Overcoming the barriers
Petitions and boycotts are one form of action. For instance, Bump and Gitinji Gitahi, chief executive officer of Amref Health Africa, co-sponsored a petition against HSR to “hold its symposium and gathering of its members in countries that have no visa restrictions or agree to expedite processes likely to result in universal permission for HSR members to travel.” The symposium went on, but Bump hopes that the petition will spur his colleagues in high income nations to be aware of the discriminations and encourage them to add their voices to make global health conferences fair and more participatory.
Titanji urges international conference organisers to communicate with government officials in advance in order to help support delegates from low and middle income countries to attend conferences. Michelle Nyah Joseph, a trauma and orthopaedic surgeon at Harvard Medical School in Boston, agrees, adding that organisers need to inform embassies and border departments in advance about attendees, and should be prepared to provide visa support letters and think about travel grants to ease the cost of participation.
In 2021, Joseph and her team established the Equity Research Hub, an initiative that aims to promote equity in global health processes and collaborations. They’re currently developing a “conference equity index”—a set of metrics such as accessibility, costs, grants, scholarships, and diversity in attendees for conferences to measure their level of equity and to identify areas for growth. “With the index ratings we aim to assist conferences in facilitating equity,” Joseph told The BMJ.
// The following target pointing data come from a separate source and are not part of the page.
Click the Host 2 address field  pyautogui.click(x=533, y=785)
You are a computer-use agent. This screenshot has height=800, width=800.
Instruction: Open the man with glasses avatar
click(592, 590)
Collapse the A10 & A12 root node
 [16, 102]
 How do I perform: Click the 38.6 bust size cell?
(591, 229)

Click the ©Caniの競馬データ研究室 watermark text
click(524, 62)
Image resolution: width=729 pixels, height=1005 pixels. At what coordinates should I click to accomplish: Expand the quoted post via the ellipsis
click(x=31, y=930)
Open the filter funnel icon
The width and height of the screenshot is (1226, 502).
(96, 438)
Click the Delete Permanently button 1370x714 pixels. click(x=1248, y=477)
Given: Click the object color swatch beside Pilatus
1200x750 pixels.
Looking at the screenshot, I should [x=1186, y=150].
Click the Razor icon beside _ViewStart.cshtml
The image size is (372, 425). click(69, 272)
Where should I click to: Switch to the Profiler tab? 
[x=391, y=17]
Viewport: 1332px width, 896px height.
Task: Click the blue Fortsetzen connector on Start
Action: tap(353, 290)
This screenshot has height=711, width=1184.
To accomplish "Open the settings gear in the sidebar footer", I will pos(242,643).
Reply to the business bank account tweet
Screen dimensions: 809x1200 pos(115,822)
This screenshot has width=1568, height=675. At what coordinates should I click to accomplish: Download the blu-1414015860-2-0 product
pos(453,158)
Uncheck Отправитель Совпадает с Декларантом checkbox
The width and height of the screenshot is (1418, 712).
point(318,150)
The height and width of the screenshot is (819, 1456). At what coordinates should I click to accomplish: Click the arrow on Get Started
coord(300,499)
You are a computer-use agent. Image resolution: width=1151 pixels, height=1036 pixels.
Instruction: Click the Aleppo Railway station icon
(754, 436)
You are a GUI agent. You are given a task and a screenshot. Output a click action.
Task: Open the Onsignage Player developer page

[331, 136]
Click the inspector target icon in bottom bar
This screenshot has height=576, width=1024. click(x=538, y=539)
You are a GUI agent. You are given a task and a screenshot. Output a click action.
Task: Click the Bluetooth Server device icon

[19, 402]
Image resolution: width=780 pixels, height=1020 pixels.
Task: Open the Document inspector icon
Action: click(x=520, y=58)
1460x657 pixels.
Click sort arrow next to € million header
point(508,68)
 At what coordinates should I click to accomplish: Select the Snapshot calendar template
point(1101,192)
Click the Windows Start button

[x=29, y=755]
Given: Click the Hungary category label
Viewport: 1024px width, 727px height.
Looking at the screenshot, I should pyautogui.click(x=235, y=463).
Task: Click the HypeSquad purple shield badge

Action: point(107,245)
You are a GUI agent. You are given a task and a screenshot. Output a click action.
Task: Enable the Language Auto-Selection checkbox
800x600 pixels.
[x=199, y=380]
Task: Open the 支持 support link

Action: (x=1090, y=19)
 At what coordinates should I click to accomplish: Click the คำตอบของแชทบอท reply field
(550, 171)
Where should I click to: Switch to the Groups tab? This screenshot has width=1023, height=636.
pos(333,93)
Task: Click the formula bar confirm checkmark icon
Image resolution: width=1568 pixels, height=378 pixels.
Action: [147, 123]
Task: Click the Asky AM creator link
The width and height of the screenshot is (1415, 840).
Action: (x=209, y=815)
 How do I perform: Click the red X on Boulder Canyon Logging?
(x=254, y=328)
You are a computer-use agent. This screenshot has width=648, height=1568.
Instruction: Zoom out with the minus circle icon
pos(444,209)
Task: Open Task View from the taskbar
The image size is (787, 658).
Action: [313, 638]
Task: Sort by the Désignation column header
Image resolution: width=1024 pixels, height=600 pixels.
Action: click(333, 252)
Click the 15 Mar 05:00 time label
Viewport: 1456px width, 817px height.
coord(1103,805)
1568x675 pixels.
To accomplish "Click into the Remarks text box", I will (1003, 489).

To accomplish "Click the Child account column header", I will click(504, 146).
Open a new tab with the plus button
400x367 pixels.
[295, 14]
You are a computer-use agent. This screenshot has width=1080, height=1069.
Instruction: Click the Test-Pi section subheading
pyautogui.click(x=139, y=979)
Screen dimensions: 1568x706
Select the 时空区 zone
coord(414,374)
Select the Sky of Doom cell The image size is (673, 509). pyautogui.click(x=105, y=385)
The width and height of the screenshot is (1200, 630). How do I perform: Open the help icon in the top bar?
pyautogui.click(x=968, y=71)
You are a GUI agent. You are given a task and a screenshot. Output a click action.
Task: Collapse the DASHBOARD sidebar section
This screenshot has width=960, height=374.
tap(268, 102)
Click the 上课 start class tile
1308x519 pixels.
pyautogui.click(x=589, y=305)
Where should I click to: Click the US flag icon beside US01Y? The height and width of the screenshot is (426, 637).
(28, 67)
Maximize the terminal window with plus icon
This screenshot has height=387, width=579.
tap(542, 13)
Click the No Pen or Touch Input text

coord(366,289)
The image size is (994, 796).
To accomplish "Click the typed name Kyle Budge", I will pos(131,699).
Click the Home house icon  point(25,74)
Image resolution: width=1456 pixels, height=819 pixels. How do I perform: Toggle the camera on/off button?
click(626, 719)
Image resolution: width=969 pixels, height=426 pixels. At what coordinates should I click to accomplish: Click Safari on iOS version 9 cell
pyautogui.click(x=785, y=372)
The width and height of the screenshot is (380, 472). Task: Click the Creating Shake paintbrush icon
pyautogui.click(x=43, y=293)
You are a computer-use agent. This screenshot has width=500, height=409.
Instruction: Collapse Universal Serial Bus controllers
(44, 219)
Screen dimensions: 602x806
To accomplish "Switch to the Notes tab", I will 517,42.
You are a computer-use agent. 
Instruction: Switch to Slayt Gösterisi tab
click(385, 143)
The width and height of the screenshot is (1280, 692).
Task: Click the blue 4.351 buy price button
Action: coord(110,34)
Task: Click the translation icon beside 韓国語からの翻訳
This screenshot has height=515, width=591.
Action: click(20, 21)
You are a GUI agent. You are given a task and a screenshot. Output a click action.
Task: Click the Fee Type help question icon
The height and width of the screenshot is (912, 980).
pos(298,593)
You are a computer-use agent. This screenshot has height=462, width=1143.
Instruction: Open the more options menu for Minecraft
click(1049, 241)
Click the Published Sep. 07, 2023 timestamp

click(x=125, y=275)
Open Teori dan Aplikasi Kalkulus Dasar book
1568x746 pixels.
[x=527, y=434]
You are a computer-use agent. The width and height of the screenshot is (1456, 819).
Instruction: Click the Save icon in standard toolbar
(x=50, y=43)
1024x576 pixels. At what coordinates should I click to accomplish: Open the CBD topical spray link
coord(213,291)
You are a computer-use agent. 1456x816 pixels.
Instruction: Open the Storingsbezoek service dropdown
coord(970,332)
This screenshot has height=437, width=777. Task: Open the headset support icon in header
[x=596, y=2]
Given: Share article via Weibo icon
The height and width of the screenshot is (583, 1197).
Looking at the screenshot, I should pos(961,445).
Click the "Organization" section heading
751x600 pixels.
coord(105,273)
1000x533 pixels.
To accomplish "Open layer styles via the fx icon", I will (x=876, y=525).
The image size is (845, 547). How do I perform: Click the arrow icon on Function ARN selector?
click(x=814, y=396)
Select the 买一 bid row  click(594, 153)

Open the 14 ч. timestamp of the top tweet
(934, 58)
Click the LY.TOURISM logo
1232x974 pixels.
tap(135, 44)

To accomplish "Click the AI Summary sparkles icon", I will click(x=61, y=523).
But perhaps the biggest shift would be to bring the conferences to the people most involved. Just 4% of global health conferences were held in low income countries, according to a 2021 study on conference equity in global health published in BMJ Global Health.8
“Geographical location is one of the biggest barriers,” says Joseph, who led the study. Several systemic barriers limit the participation of health practitioners from low income nations, including high travel costs, visa restrictions, and lower acceptance rates for research presentations. Joseph says shifting the locations of conferences to visa friendly nations would significantly increase the participation of African health practitioners. “When you switch locations it makes a difference for people on the continent—that’s undeniable,” she says.
Kyobutungi wants to encourage funders to sponsor national and regional health conferences in Africa. Having conferences locally will bring African researchers together, who are more likely to question the impacts and benefits of health research on the African population. “You will have Africans talking about areas that matter to them,” says Kyobutangi. “That’s the fundamental value of science and research.”
Titanji is hopeful. “We’re beginning to see conversations around visa discrimination and people are becoming aware,” she says. “It’s uncomfortable, but it takes discomfort and being uncomfortable about what’s happening to create change.”
Commissioned, not externally peer reviewed
Competing interests: I have read and understood BMJ policy on declaration of interests and have no relevant interests to declare.